MPF apura legalidade de peregrinação religiosa na Rebio Tinguá
O Ministério Público Federal (MPF) solicitou informações à Igreja Missionária Pronto Socorro de Jesus em procedimento que discute a ocorrência de práticas religiosas no interior da Reserva Biológica do Tinguá, após divulgação do relatório de fiscalização do Instituto Chico Mendes de Conservação da Biodiversidade (ICMBio).
O MPF recebeu as representações encaminhadas pelo ICMBio, contendo cópias de diversas autuações feitas nos dias 16, 17 e 18 de julho de 2020, relatando episódios de pessoas flagradas praticando atos religiosos dentro da Rebio do Tinguá. A unidade de conservação é de proteção integral, razão pela qual não é possível a presença humana na área.
As representações contaram que, durante a fiscalização de rotina no período noturno nas datas mencionadas, a equipe visualizou, aproximadamente, dez carros de passeio estacionados na estrada de acesso que leva somente à Reserva Biológica do Tinguá. Em maior investigação, constatou-se a presença de 30 pessoas em realização de atividade religiosa no local, as quais receberam notificação sobre a proibição do acesso e a invasão da unidade de conservação.

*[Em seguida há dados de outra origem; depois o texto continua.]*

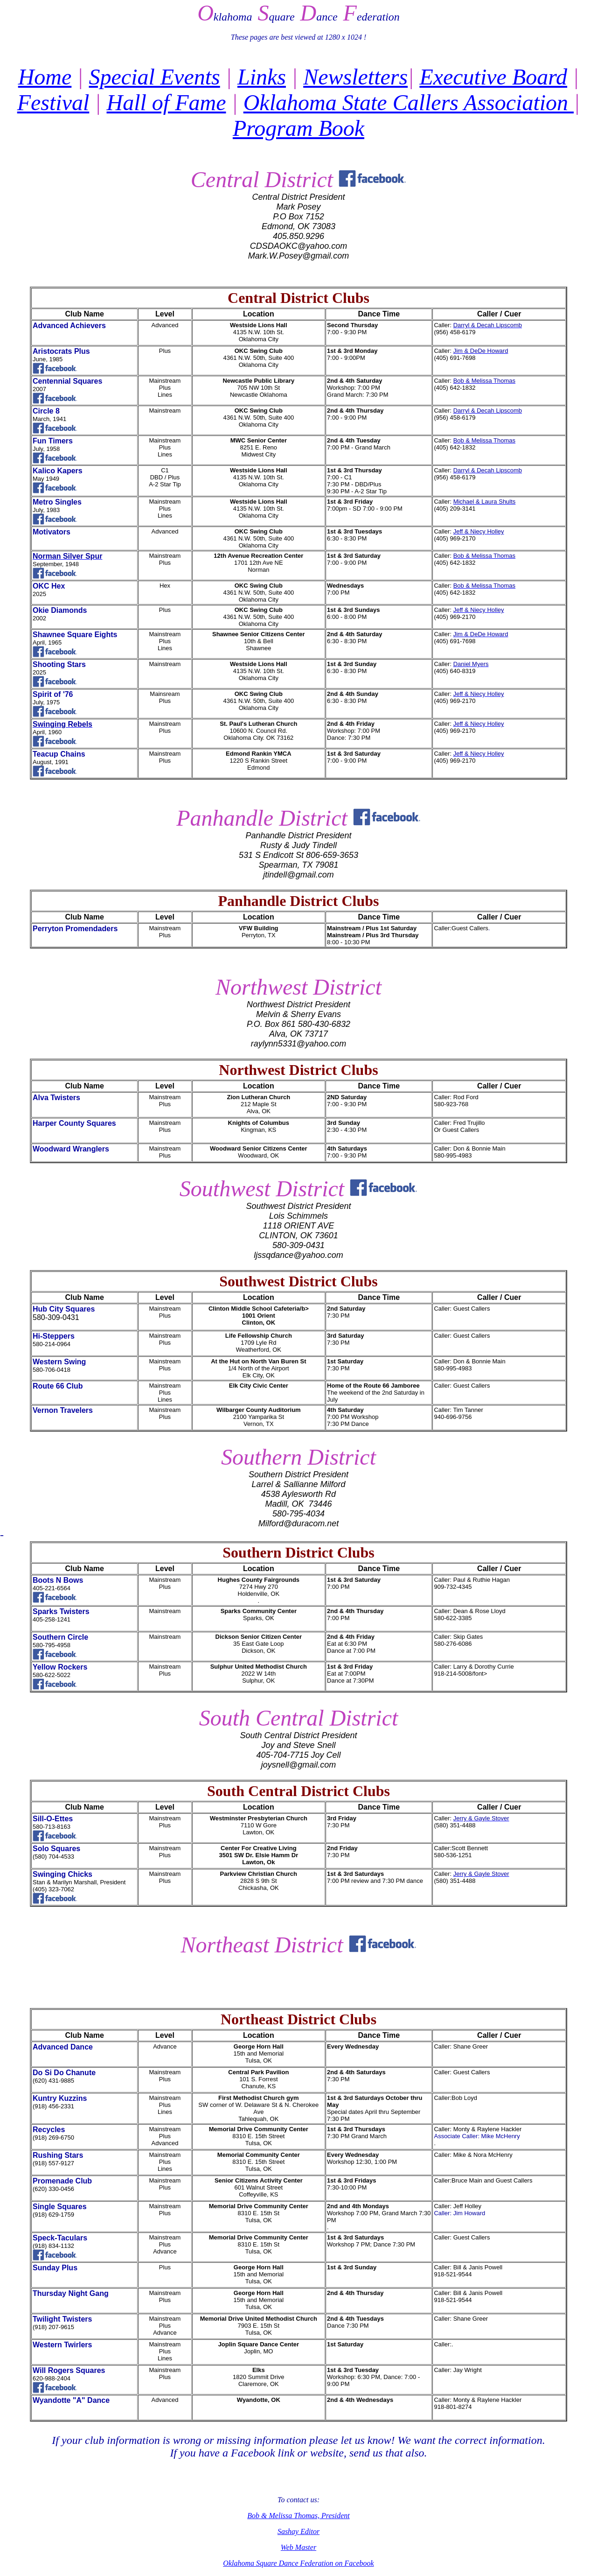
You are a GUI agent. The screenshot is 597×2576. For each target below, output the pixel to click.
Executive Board (493, 76)
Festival (53, 102)
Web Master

O relatório do ICMBio também ressaltou que as batidas firmes no chão e a utilização de fogueiras nesses rituais resultam em danos à reserva, como o impedimento da regeneração natural, danificação da vegetação ativa, compactação do solo e a destruição do habitat de micro-organismos terrestres essenciais para a qualidade e resiliência da floresta. Além disso, o uso de fogueiras causa remoção de espécies vegetais e abertura de trilhas, além de deixarem uma grande quantidade de lixo dentro da unidade de conservação.
O MPF soliciou à Igreja Missionária Pronto Socorro de Jesus que se manifeste sobre o relatório do ICMBio em prazo de dez dias, a fim de informar sobre a prática de atividades religiosas no local e se possui conhecimento da atuação de outras igrejas.